Putin rzeźnikiem? Oh la la!
Cały świat widzi, że Rosja nie prowadzi regularnej wojny, tylko poluje na cywilów. Rosyjskie rakiety wycelowane są w szkoły, szpitale, przedszkola, schrony z napisami "tu są dzieci". Żołnierze okupanta otwierają ogień do autobusów wywożących ludzi z najbardziej zagrożonych terenów. Ukraińcy puszczają w świat nagrania, w których rosyjscy żołnierze wprost mówią, że będą "rozp...alać cywilów", bo tak każe mateczka Rosja.
Mateczka, nie jest przykładem szczególnie troskliwego rodzica. Swoim dzieciom, które gotowe są mordować i oddawać za nią życie nie dostarcza nawet jedzenia i paliwa do czołgów. Mimo tego, zadowolona z siebie i rozparta na swoim złotym tronie przy długim stole na Kremlu, wydaje z bezpiecznego dystansu komendy zachęcające do coraz większego okrucieństwa.
Rosjanie, nie mogąc poradzić sobie z fizycznym zajęciem Mariupola po miesiącu oblegania go, zażądali by miasto skapitulowało. Mieszkańcy odpowiedzieli już tradycyjnym "Idi...", co okupanta doprowadziło do furii. Kreml wydał wyrok na miasto skazując je na śmierć z braku żywności, leków i dobijając je kolejnymi atakami rakietowymi. Mariupol jest dla Rosjan tym, czym było oblężenie Masady dla Rzymian - symbolem imperialnego okrucieństwa, znakiem pogardy dla ludzkiego życia i bestialstwem, jako jedyną odpowiedzią Zła na bohaterstwo obrońców.
Są jednak na świecie tacy, którzy uważają, że zanim przejdziemy do konkretnych czynów mających powstrzymać terror w Ukrainie, najpierw wypada ustalić pewne kwestie związane z semantyką. Odwiedzający Polskę prezydent USA nazwał Putina "rzeźnikiem". Emmanuel Macron jako telefoniczny przyjaciel rosyjskiego przywódcy, nie mógł nie zareagować na ten straszny afront.

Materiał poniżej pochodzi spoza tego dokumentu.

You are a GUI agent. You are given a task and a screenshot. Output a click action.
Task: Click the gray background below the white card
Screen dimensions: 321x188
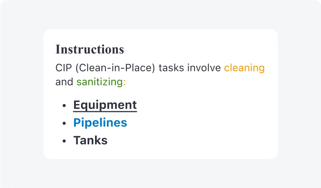pyautogui.click(x=161, y=174)
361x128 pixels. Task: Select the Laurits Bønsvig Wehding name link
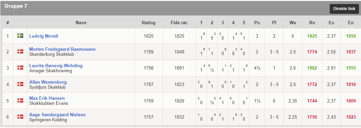(56, 66)
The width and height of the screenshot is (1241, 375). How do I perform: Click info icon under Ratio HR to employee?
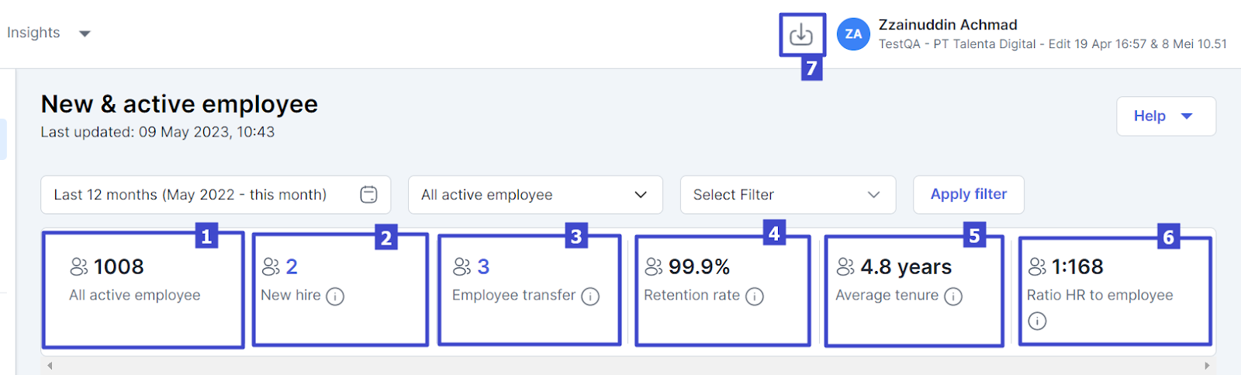tap(1037, 321)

Nie użyłbym takiego określenia wobec niego, bo wciąż rozmawiam z prezydentem Putinem. Werbalna deeskalacja jest warunkiem niezbędnym, by bez wojny zatrzymać wojnę, jaką rozpętała wobec Ukrainy Rosja - powiedział Macron
Dzięki psychologicznej przenikliwości prezydenta Francji, wreszcie zrozumieliśmy: żeby powstrzymać wojnę, trzeba być po prostu miłym dla Władimira. Władimir to doceni i nakaże odwrót.
Inna sprawa, że Putin musi czuć się coraz bardziej osamotniony. Opuszczają go kolejni ministrowie i doradcy. Prezydent Rosji poczuł się tak przygnębiony, że rozkazał wygenerować sobie wirtualnego Siergieja Szojgu. Krążą wieści, że Władimir w chwilach rozpaczy ogląda zapętlone wystąpienie ministra obrony i wspomina dawne czasy, gdy we czwórkę z Ławrowem i Pieskowem stanowili zgraną paczkę. Te czasy mogą nie wrócić. Szojgu tak przeżył niepowodzenia armii w Ukrainie, że podobno wylądował w szpitalu.

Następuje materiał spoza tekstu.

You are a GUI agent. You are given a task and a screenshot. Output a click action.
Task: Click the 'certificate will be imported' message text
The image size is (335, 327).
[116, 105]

Możemy być pewni, że myśli i modlitwy papieża Franciszka będą mu towarzyszyć aż do końca.
Z Ukrainy dobiegają też lepsze wiadomości. Zełenski nadal jest Zełenskim, co oznacza gwarancję silnego, mądrego i pełnego klasy przywództwa. Rosjanie dalej są Rosjanami i ponoszą spektakularne straty, a Ukraińcy dalej są najdzielniejszymi ludźmi na świecie i postanowili, że zamiast się bronić, przejdą do ofensywy.